> _WHAT YOU ARE ASKED TO DO_: Would you reproduce all of the entries below, character for character?

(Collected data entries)

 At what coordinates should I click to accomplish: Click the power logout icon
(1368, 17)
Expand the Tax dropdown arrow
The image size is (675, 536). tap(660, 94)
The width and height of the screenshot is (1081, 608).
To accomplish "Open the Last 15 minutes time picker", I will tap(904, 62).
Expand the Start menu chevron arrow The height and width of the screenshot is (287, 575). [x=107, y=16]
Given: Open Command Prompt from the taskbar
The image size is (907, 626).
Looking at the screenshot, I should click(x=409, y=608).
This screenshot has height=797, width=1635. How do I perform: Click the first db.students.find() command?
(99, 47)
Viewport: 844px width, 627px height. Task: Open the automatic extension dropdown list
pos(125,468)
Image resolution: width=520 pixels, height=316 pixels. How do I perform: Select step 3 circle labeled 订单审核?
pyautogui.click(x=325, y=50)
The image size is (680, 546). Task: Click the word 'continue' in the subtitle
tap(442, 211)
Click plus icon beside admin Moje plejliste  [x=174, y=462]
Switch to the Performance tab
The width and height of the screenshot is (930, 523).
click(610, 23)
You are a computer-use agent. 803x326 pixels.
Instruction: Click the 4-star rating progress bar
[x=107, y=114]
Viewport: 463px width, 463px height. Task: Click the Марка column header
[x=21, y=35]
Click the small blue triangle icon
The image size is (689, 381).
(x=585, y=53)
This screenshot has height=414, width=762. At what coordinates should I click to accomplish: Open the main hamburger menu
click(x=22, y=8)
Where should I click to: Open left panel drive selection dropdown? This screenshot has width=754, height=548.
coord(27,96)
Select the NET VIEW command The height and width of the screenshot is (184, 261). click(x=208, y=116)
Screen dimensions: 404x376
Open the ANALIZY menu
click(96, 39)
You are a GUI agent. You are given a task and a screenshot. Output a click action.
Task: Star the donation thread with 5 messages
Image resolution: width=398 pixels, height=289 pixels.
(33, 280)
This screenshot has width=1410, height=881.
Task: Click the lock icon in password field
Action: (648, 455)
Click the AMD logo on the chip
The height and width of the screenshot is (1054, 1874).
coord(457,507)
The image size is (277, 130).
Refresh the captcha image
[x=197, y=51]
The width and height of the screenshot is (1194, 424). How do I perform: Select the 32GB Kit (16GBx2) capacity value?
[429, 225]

> _SOLUTION BELOW_:
 At what coordinates should I click to accomplish: Click the power logout icon
(1368, 17)
Expand the Tax dropdown arrow
The image size is (675, 536). tap(660, 94)
The width and height of the screenshot is (1081, 608).
To accomplish "Open the Last 15 minutes time picker", I will tap(904, 62).
Expand the Start menu chevron arrow The height and width of the screenshot is (287, 575). [x=107, y=16]
Given: Open Command Prompt from the taskbar
The image size is (907, 626).
Looking at the screenshot, I should click(x=409, y=608).
This screenshot has height=797, width=1635. How do I perform: Click the first db.students.find() command?
(99, 47)
Viewport: 844px width, 627px height. Task: Open the automatic extension dropdown list
pos(125,468)
Image resolution: width=520 pixels, height=316 pixels. How do I perform: Select step 3 circle labeled 订单审核?
pyautogui.click(x=325, y=50)
The image size is (680, 546). Task: Click the word 'continue' in the subtitle
tap(442, 211)
Click plus icon beside admin Moje plejliste  [x=174, y=462]
Switch to the Performance tab
The width and height of the screenshot is (930, 523).
click(610, 23)
You are a computer-use agent. 803x326 pixels.
Instruction: Click the 4-star rating progress bar
[x=107, y=114]
Viewport: 463px width, 463px height. Task: Click the Марка column header
[x=21, y=35]
Click the small blue triangle icon
The image size is (689, 381).
(x=585, y=53)
This screenshot has height=414, width=762. At what coordinates should I click to accomplish: Open the main hamburger menu
click(x=22, y=8)
Where should I click to: Open left panel drive selection dropdown? This screenshot has width=754, height=548.
coord(27,96)
Select the NET VIEW command The height and width of the screenshot is (184, 261). click(x=208, y=116)
Screen dimensions: 404x376
Open the ANALIZY menu
click(96, 39)
You are a GUI agent. You are given a task and a screenshot. Output a click action.
Task: Star the donation thread with 5 messages
Image resolution: width=398 pixels, height=289 pixels.
(33, 280)
This screenshot has width=1410, height=881.
Task: Click the lock icon in password field
Action: (648, 455)
Click the AMD logo on the chip
The height and width of the screenshot is (1054, 1874).
coord(457,507)
The image size is (277, 130).
Refresh the captcha image
[x=197, y=51]
The width and height of the screenshot is (1194, 424). How do I perform: Select the 32GB Kit (16GBx2) capacity value?
[429, 225]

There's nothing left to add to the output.